The Next Church conference planners took this into account and are planning local followup sessions. I'll be interested to see how this may help us to put into practice some things we learned at the conference. I hope it works. If so it may help with a similar problem that seems to have become pattern in many local congregations.

Very often, Sunday worship can work a bit like the conferences I attend. It can be inspiring and stimulating, but the energy doesn't really carry over into life outside the church. Interestingly enough, I heard David Lose speak at a regional Next Church gathering about how church as "concert hall" didn't seem to be working very well. Even when the worship is top notch, inspiring, creative, and more, it often doesn't impact daily life much. In that sense it becomes like going to a play, or a concert, or a movie. It may be wonderful and enriching, but it doesn't necessarily do anything to shape people to live as God's people in the world.

I worry a little about trying to make worship into something utilitarian, but still, if worship moves us yet doesn't inspire us to take any actions, to live differently in the world, is it what it should be?

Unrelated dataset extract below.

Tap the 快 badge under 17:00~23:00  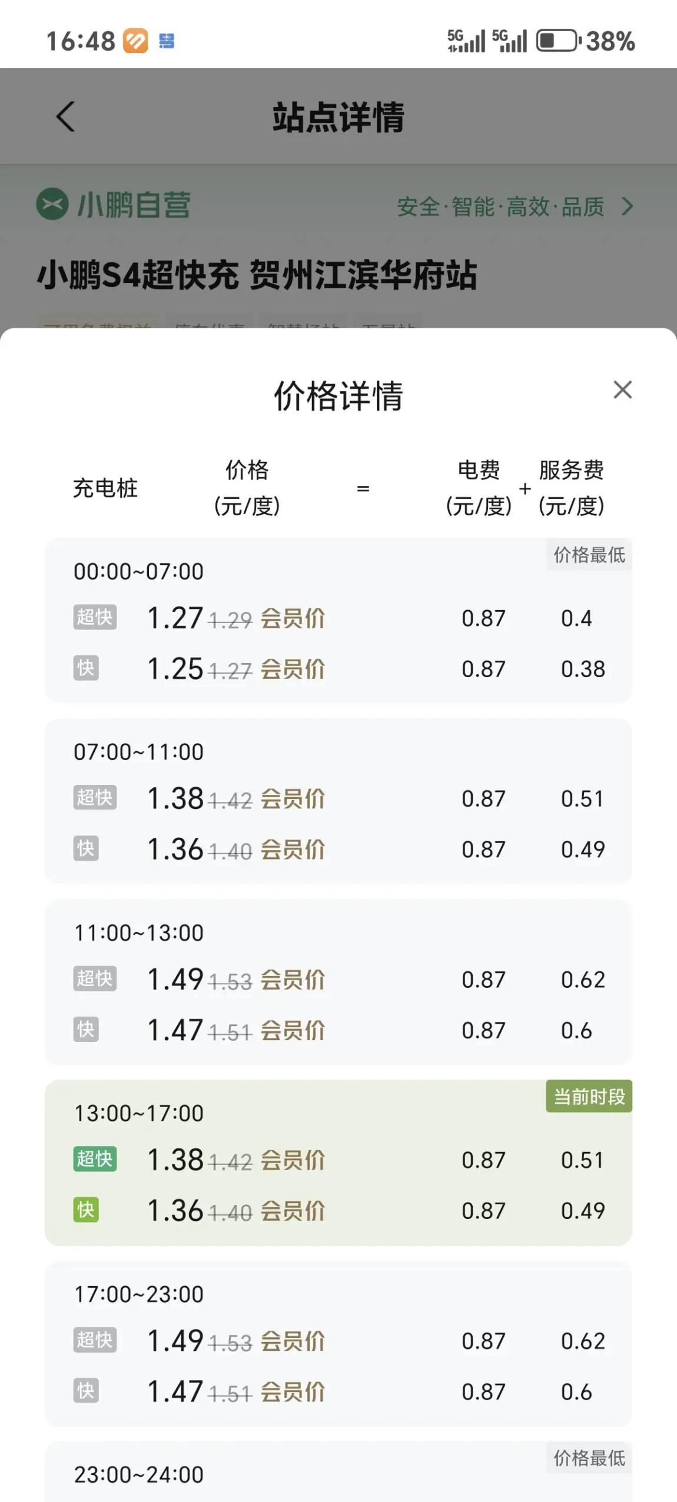tap(86, 1391)
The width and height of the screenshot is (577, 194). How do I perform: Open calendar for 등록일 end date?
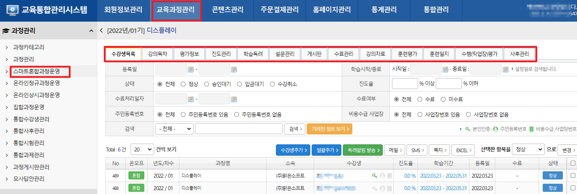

Worship, of course, is something we offer to God, and in that sense it is not primarily about us getting something from it. That said, any genuine encounter with God is surely transformational. Meeting and hearing God as we worship should direct us in some way. It should call us to more faithful lives. It should  help form us as disciples of Jesus. But does it?

I worry that as the church has struggled in recent decades, we've tried harder and harder to do great worship. Often we've succeeded, but church attendance continues to plummet. Have we turned church into an event that is moving, entertaining, inspiring, thought provoking, and any number of perfectly good things, but somehow stopped helping people live out their faith beyond the church? If so, what sort of followup sessions do we need? Or do we need to think about worship differently altogether?